Would Canadian gun controls work in the US?

Frankly, I don’t think they would.  Try to take those 180 million guns out of peoples’ hands and you would have a revolution or civil war.  Even if all the good people gave up their weapons, there would still be plenty circulating for the criminal element.

The pro-gun lobby says that the only solution to a bad man with a gun is a good man with a gun.  They even advocate teachers being armed, as they are in Israel, where the country is faced with a constant threat from terrorists.

Our local school, attended by two of our grandchildren, has grandfathers patrolling the hallways.  The grandfathers are not allowed to carry weapons so they could hardly defend themselves or the school against an armed intruder, but they could hopefully call the police before any students got shot.

One solution is to make schools like airports, where security is tight, once you’ve checked in.
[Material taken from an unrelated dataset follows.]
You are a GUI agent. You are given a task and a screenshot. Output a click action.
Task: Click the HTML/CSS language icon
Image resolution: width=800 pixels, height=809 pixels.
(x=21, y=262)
One historical fact that should be remembered is that Americans have always had the right to bear arms.  Always.  It was the English parliament in 1642 that gave all Englishmen the right to bear arms to defend themselves against the king, on the eve of the English Civil War.  As the American colonies were English that right was also given to the early settlers.  Without the right to bear arms, the American Revolution would never have got off the ground.
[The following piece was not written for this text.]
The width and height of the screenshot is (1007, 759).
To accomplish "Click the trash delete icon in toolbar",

That right was later enshrined in the US Constitution.

Other former British colonies took away that right over the years for one reason or another.  99% of the people in those countries support tough gun control laws.  England will not even arm the police, sentiment is so great against guns.  However, it should be noted that, in spite of strict laws against handguns and assault weapons, people can hunt and can keep a weapon in their own home for that purpose.

The pro-gun lobby constantly repeats the mantra that gun controls don’t work anywhere in the world.  On this they are absolutely wrong.  They do work and the public would not change anything.

But this does not mean they would work in the US.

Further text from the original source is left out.